A good rule of thumb is that if one's bosses or clients are looking askance at one's attire, some wardrobe modification is in order. Parents tend to be uncomfortable with any sign that Teacher has an adult life outside the classroom - and children are aware of sexuality at a much younger age than most adults are comfortable admitting. Fourth grade is the Age of Dirty Jokes, and all kinds of crude little songs and rhymes, which many parents find offensive - I wouldn't be surprised if this teacher has already got some of those going around about her.

Looking at her Instagram page, it's pretty clear that she's very heavily invested in looking sexy. So, fine; one is only young once; she should make the most of it while she can... but not at work, because that's a sure ticket to trouble for any teacher.

Edited at 2016-09-19 03:54 am (UTC)
Experiencing Technical Difficulties: Danielresonant on September 19th, 2016 12:14 pm (UTC)
Well, we're in a manufacturing environment.
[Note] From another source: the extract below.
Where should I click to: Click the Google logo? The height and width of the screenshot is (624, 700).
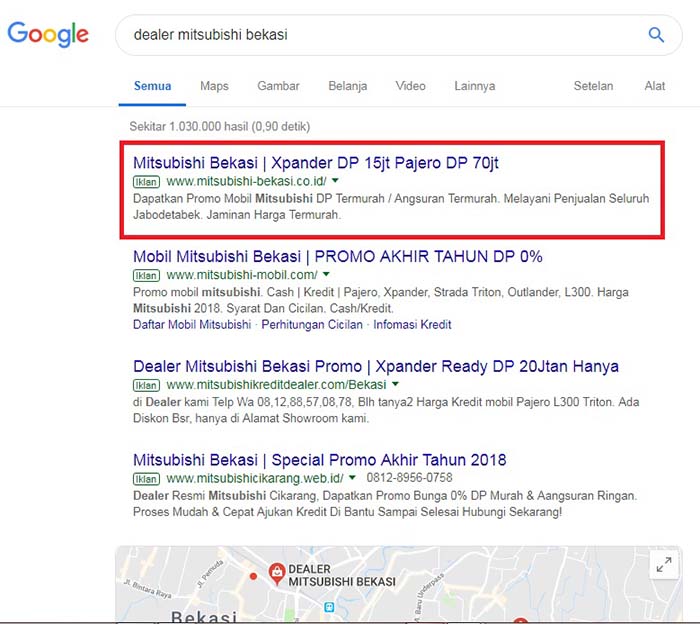pyautogui.click(x=48, y=34)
My manager is, well, management, but still has to go out on the shop floor regularly. If she had loose clothing, Health & Safety would scream.
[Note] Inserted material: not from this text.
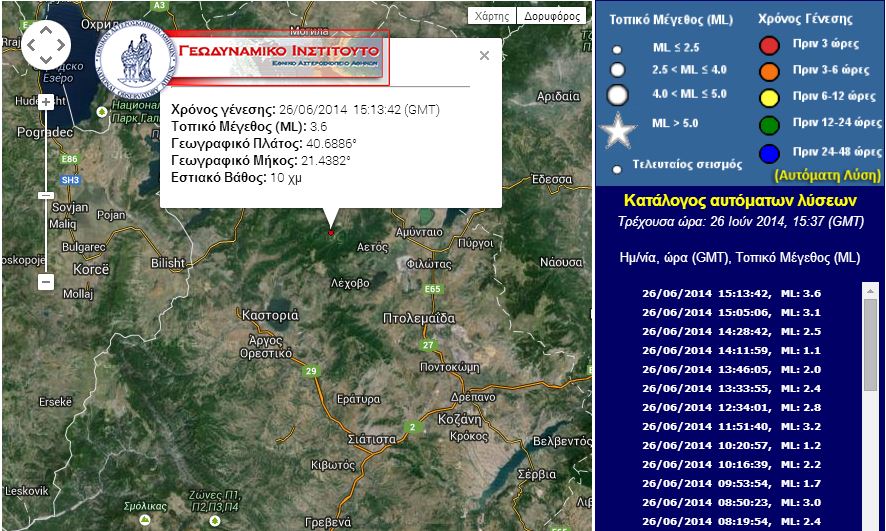Screen dimensions: 886x531
Task: Pan the map left with the arrow control
Action: click(31, 45)
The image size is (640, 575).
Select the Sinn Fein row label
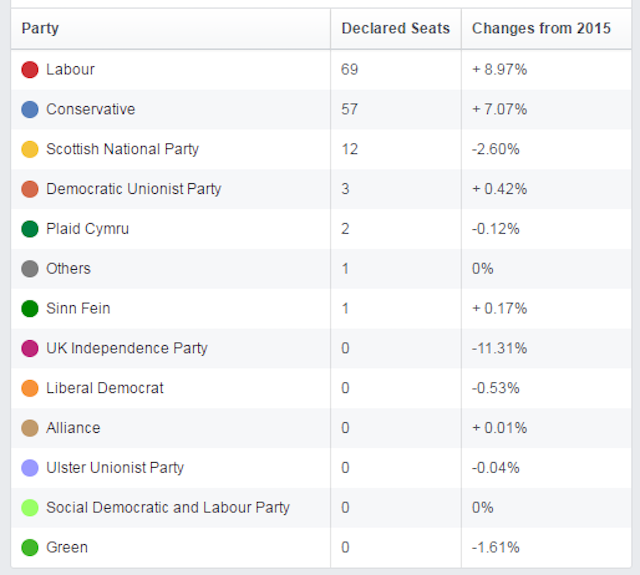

Doesn't seem like very sexy attire to me,but then again I'm a gay male.
Xiphias Gladiusxiphias on September 19th, 2016 02:32 pm (UTC)
If you are shaped like that, your options are "something like that" or "something like a mumu or burqa."

Your only other option that that is a variation on a tent.

Take a look at that picture, and in your mind, sketch over it an outfit that you think would be appropriate. What does it look like? Is it something you think a person should be comfortable wearing?
Elenbarathi: Abandon hopeelenbarathi on September 20th, 2016 02:59 am (UTC)
No, they're really not. A dress can be sleek and form-fitting without being ruched so tight that it wrinkles across the front like that, and shows every line of one's underwear. (If fourth-graders can see one's 'unmentionables', be sure they are mentioning them, and not politely either, the little beasts.)

It's very easy to sketch an appropriate outfit over that picture. Same dress a size or two larger would be a good start, with a proper slip under it, and perhaps a blazer over it - there's nothing like a blazer for 'professionalizing' an outfit.

To be tactlessly blunt, it's clear from the lady's selfies that she knows very well that she's got a great butt, and means to let the world know it too. That's fine, but she needn't emphasize the point quite so much at work: a more flared skirt in a less-clingy fabric would look good and still show off her figure, without inspiring surreptitious verses of 'Baby Got Back' on the playground.

"Is it something you think a person should be comfortable wearing?"

Well... what person? I myself would not be comfortable in any of the clothes she's wearing in her pics, but apparently she likes them. It would drive me nuts to have my legs bound up in a tight pencil skirt like that, and as for her under-things, I've no doubt that when she takes them off, every seam of her Spanx has left its mark - I couldn't stand that, but she must be okay with it.

I'm the kind of teacher who runs and climbs with the kids, sits on the floor or the grass, and goes in for messy art projects and science experiments. Therefore my own idea of 'appropriate teaching attire' is jeans and T-shirt or sweatshirt, but this idea was not embraced by most of my principals, so I generally had to wear clothes and shoes I found uncomfortable and impractical.

That's just how the world of Education works: there is a dress code, written or not, and it's often prudishly old-fashioned, because parents expect teachers to look like the teachers they had twenty or thirty years ago. I'm not saying it 'should' exist; I'm just saying that it does exist.

If the expected standards of professional attire are the most important problem one has in one's classroom, either one's got a job too good to jeopardize over a trivial point, or one would be happier in a different job. I don't know which it is for this lady, but she sounds like a good teacher, so it's a pity she picked a battle she can't possibly win.